Twice a week, a daemon refreshes the partition of the expressions into groups and subgroups, records the results in the “td” table, and regenerates a file that constitutes the body of the PanLinx initial-level page. The “td” table is defined as:

 Schema | Name | Type  | Owner  |  Size   |    Description    
 public | td   | table | apache | 4560 kB | PanLinx subgroups

                                                  Table "public.td"
 Column |   Type   |                    Modifiers                    | Storage  |            Description             
 id     | integer  | not null default nextval('td_id_seq'::regclass) | plain    | ID of the subgroup
 gp     | smallint | not null                                        | plain    | ID of the subgroup’s PanLinx group
 tdbeg  | text     | not null                                        | extended | initial label
 tdend  | text     | not null                                        | extended | final label
    "td_pkey" PRIMARY KEY, btree (id)

The purpose for the use of degraded and truncated labels on the initial-level and group-level pages is to simplify the user’s task of finding expressions, in cases in which the user is human rather than a search engine. Many complex distinctions in orthography are eliminated. For example, “Co-op”, “co-op”, “coöp”, and “coop” are all ordered and labeled as “coop”.

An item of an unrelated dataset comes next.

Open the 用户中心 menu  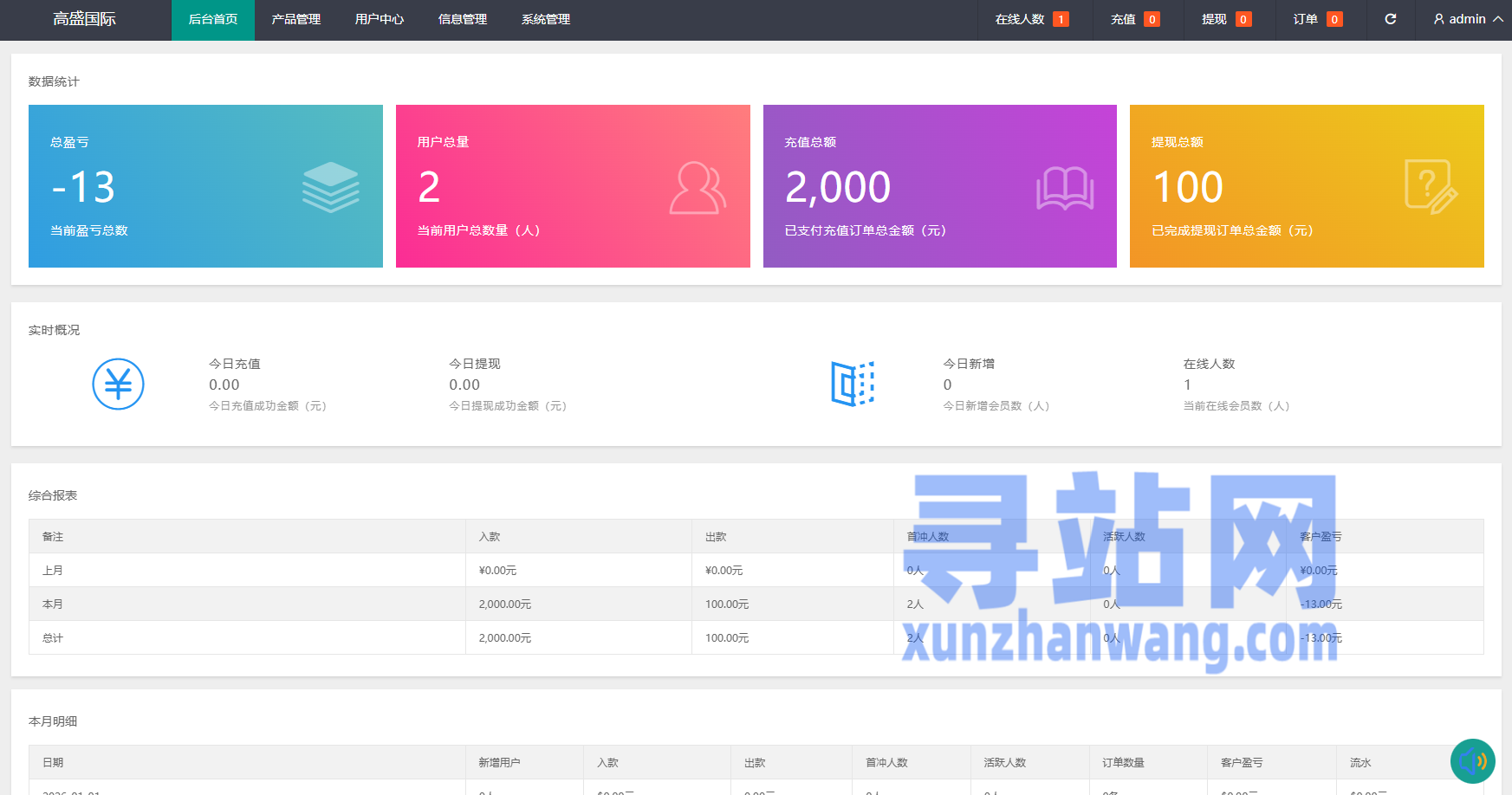click(379, 19)
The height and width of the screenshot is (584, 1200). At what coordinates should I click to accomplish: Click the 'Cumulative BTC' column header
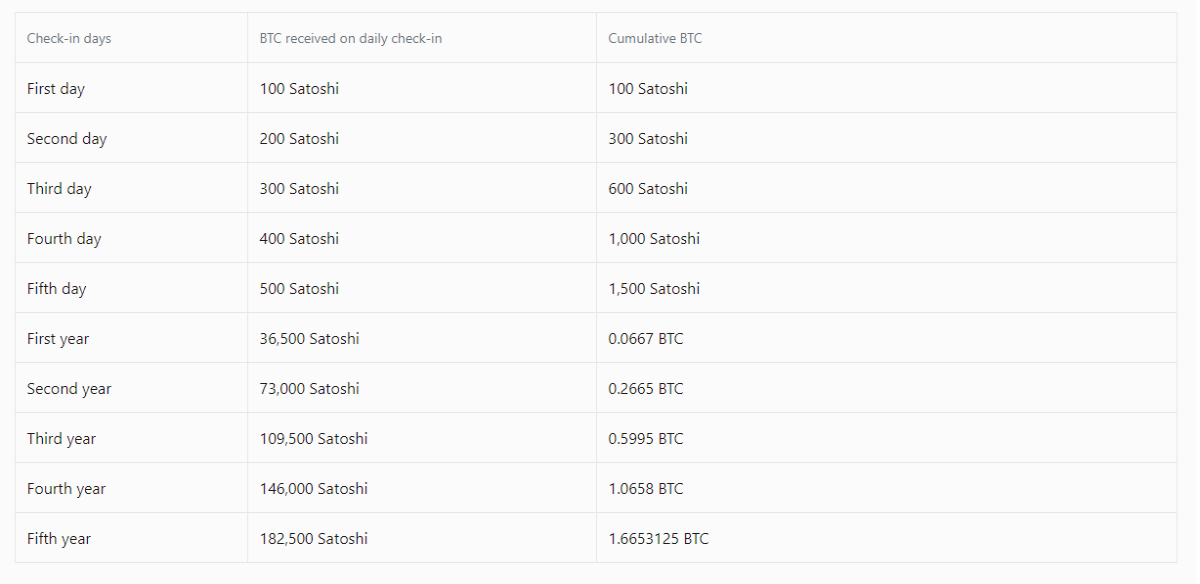(x=655, y=38)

Selecting any link on any PanLinx page invokes the script “plxl.cgi”, which computes and generates the next page.

Unilingual interfaces

Three interfaces, TeraDict, TümSöz, and InterVorto, are prototypes that make use of the prototype PanLex API. By developing three different versions differing only in source language variety, we can explore how to make localizability of an API-based UI scalable. These interfaces require the translation of only a few sentences.